> [Assignment] Please transcribe, word for word, only the lines from the one containing "Task: Select 해제일 yy.mm.dd in the grey card" through the last line of the records below, both included, and leave out every picture.
:: Records to use ::
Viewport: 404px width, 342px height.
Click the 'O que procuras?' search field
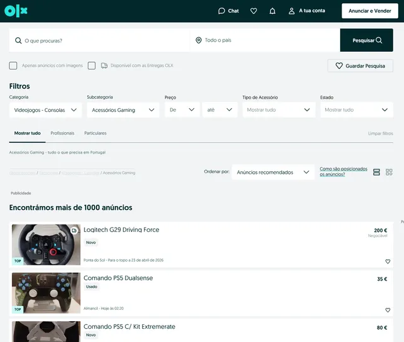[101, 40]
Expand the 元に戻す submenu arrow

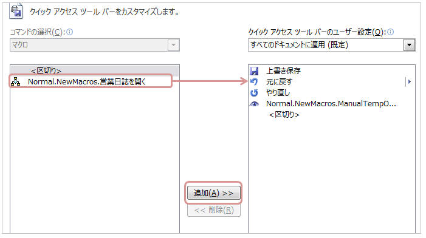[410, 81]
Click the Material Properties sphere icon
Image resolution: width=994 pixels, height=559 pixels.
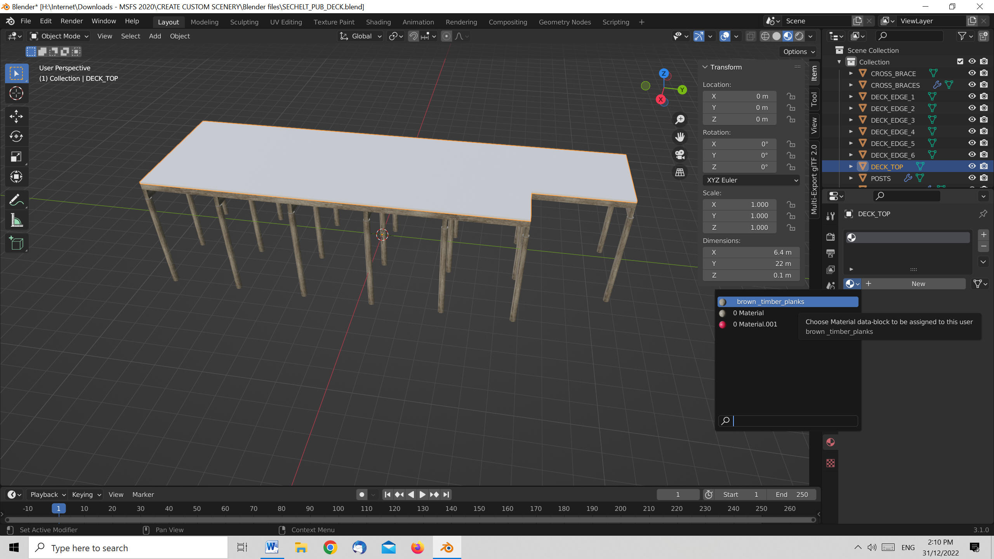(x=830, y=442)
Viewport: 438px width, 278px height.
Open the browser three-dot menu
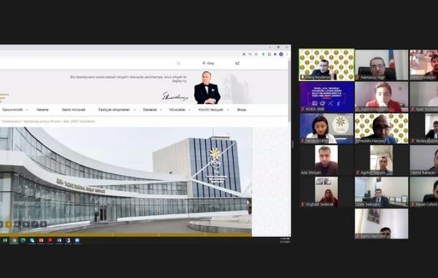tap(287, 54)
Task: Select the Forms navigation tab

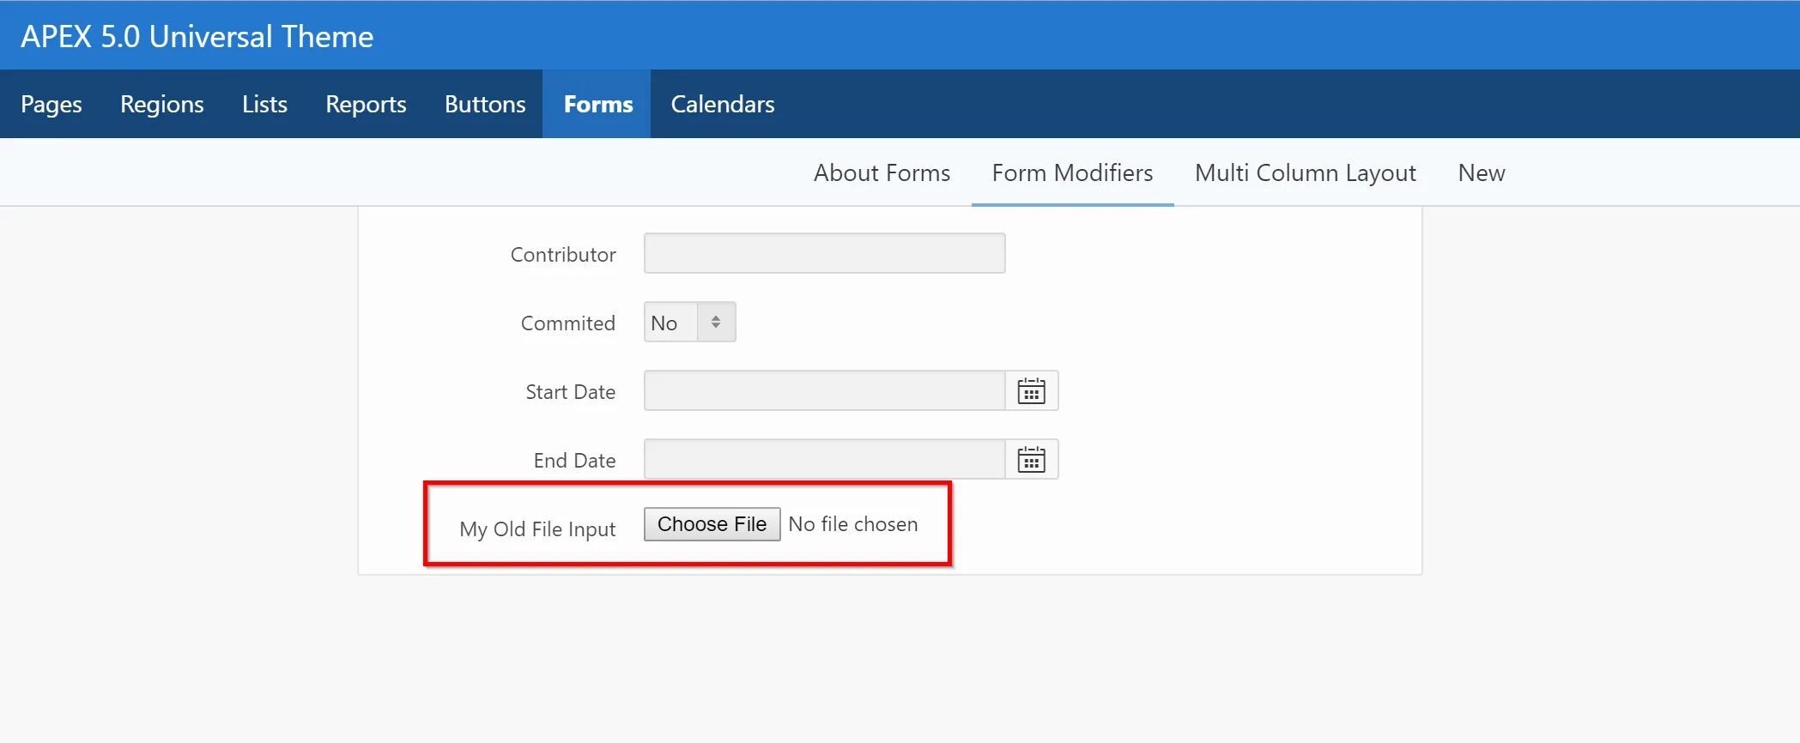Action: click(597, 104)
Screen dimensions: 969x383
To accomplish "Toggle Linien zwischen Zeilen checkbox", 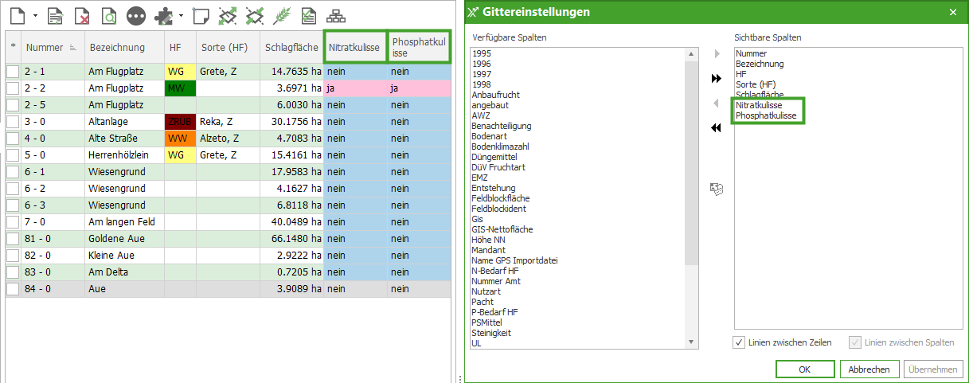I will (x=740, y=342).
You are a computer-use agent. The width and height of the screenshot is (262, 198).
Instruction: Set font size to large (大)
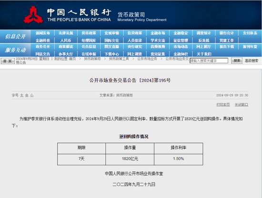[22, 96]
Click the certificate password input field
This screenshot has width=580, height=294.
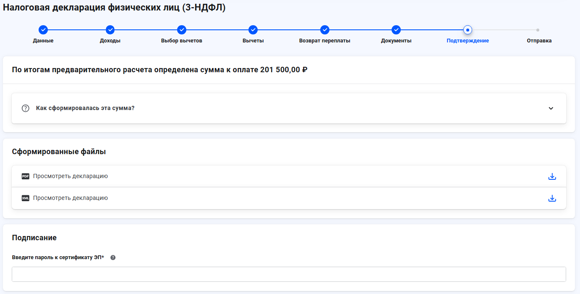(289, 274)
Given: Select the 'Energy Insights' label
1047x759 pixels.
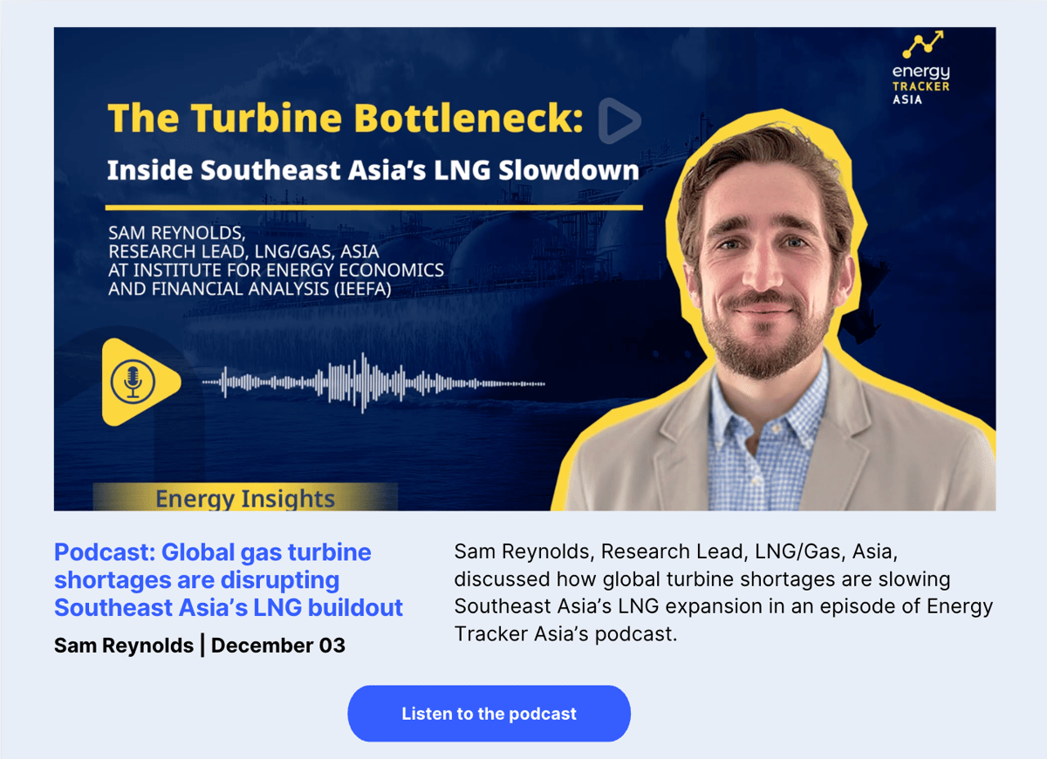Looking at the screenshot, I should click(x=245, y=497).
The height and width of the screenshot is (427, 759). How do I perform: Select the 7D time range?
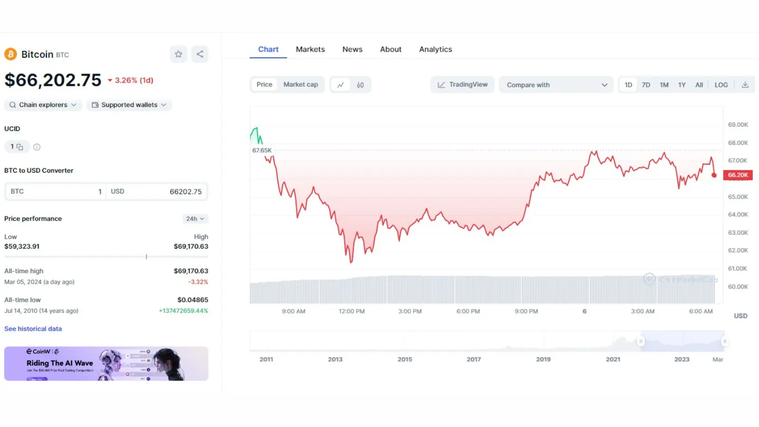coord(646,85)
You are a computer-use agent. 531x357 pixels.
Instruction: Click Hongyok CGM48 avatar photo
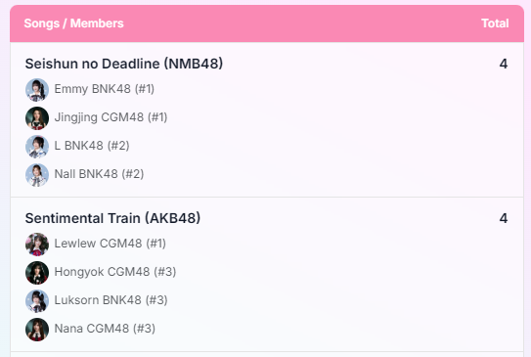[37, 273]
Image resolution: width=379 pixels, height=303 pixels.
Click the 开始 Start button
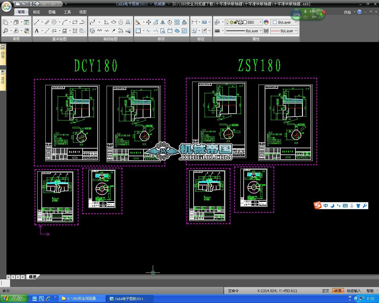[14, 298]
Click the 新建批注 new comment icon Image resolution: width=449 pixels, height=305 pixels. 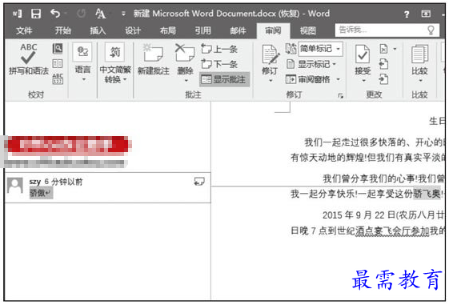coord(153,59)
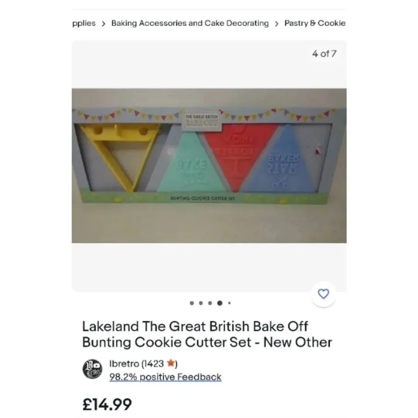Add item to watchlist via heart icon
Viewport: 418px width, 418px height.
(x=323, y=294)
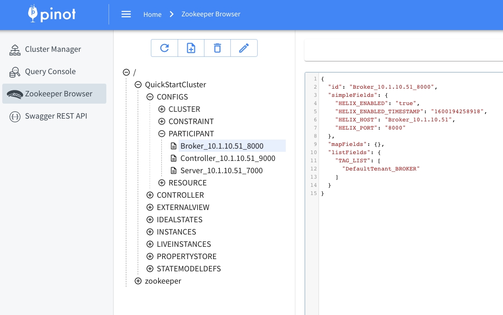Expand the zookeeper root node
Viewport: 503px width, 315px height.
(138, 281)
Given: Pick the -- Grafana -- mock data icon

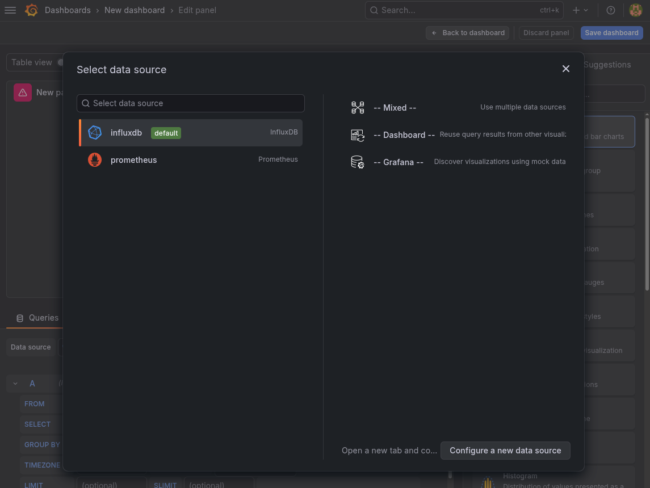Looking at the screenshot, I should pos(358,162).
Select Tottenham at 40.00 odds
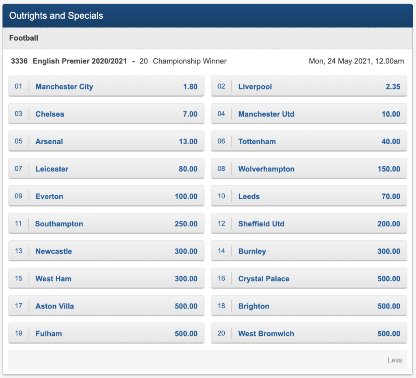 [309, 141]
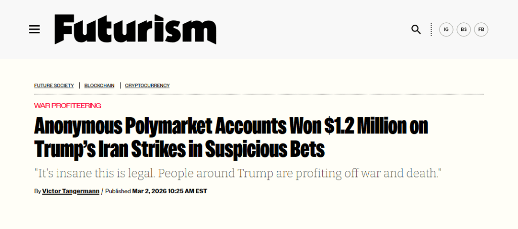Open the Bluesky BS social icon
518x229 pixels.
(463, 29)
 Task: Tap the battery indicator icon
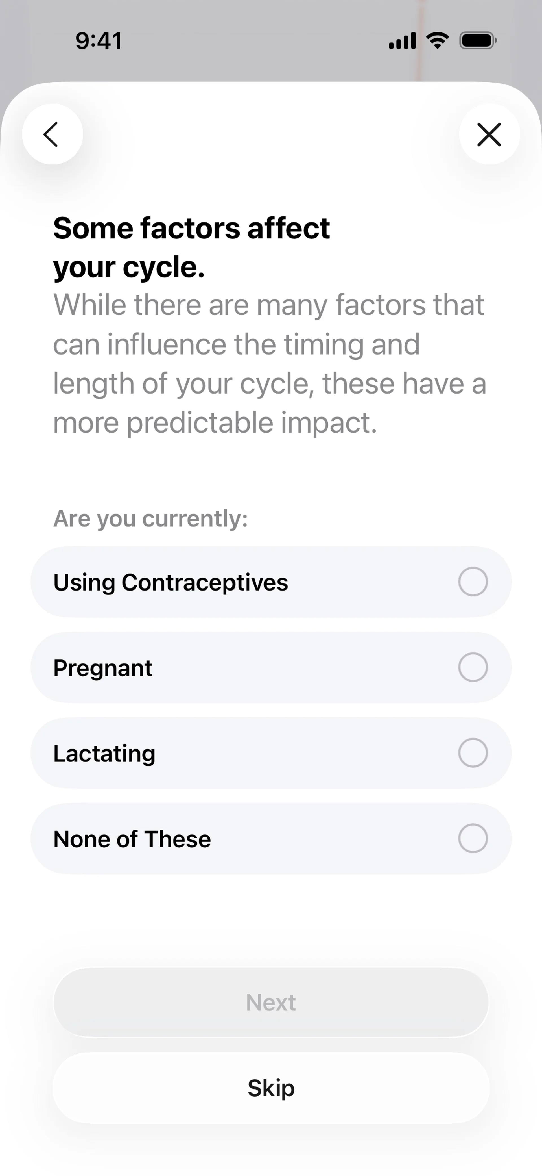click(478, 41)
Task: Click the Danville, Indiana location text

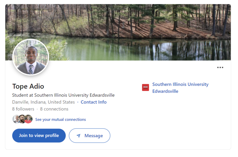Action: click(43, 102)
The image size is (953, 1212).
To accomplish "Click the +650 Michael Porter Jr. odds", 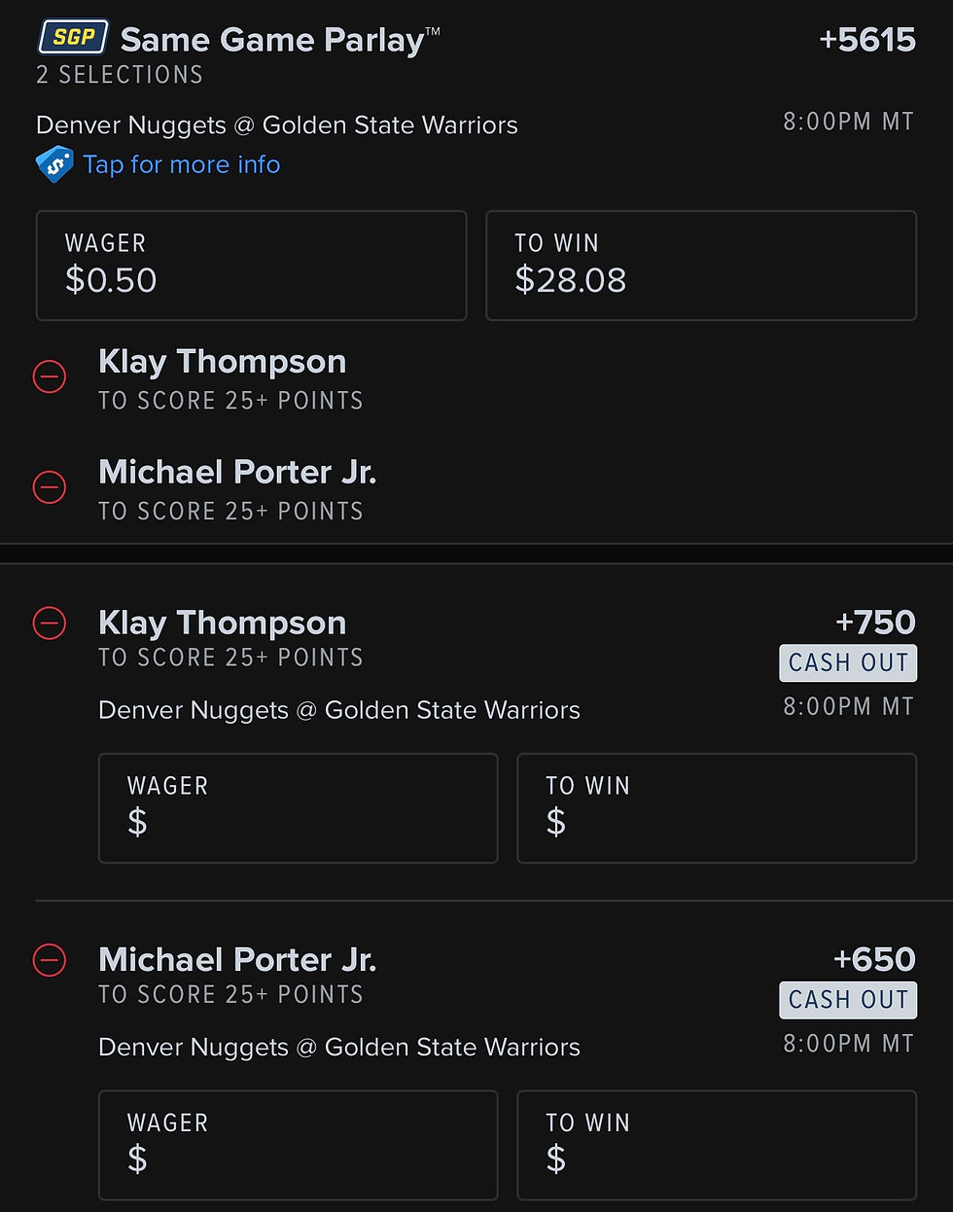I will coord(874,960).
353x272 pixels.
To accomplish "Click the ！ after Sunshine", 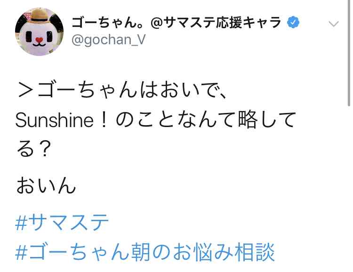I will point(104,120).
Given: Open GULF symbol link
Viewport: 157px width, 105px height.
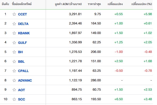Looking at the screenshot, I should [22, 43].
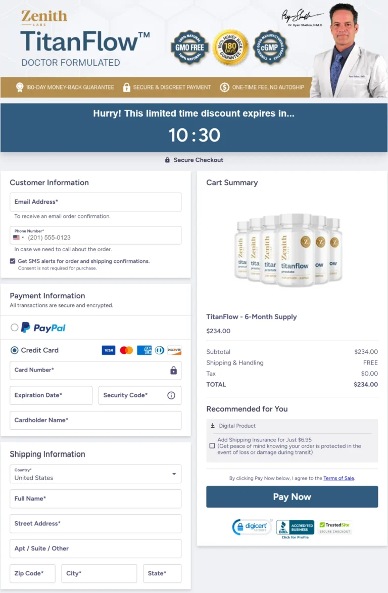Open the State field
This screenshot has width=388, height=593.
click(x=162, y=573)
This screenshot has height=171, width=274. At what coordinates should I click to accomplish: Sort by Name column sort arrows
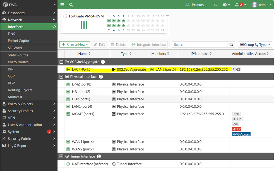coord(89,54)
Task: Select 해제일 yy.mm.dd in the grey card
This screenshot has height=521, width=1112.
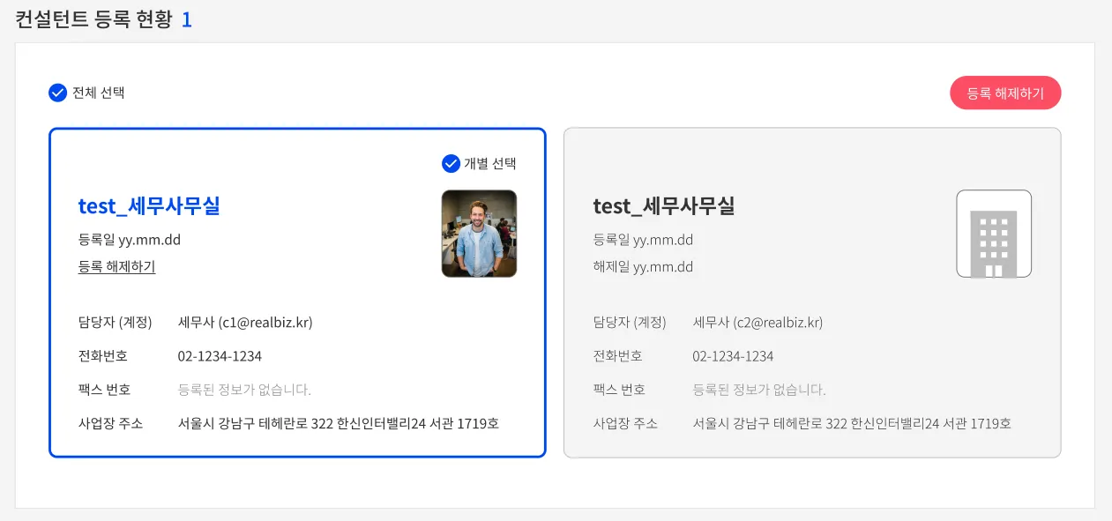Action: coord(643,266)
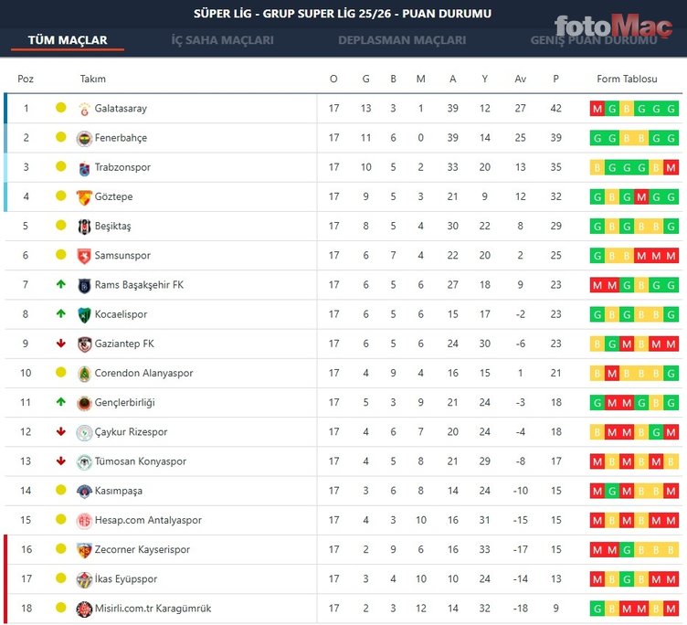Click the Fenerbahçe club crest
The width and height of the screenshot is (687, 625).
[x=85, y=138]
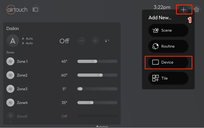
:::
> [Answer for this exercise]
Task: Select 해제일 yy.mm.dd in the grey card
This screenshot has height=521, width=1112.
Action: coord(643,266)
Click the Fenerbahçe club crest
The width and height of the screenshot is (687, 625).
[x=85, y=138]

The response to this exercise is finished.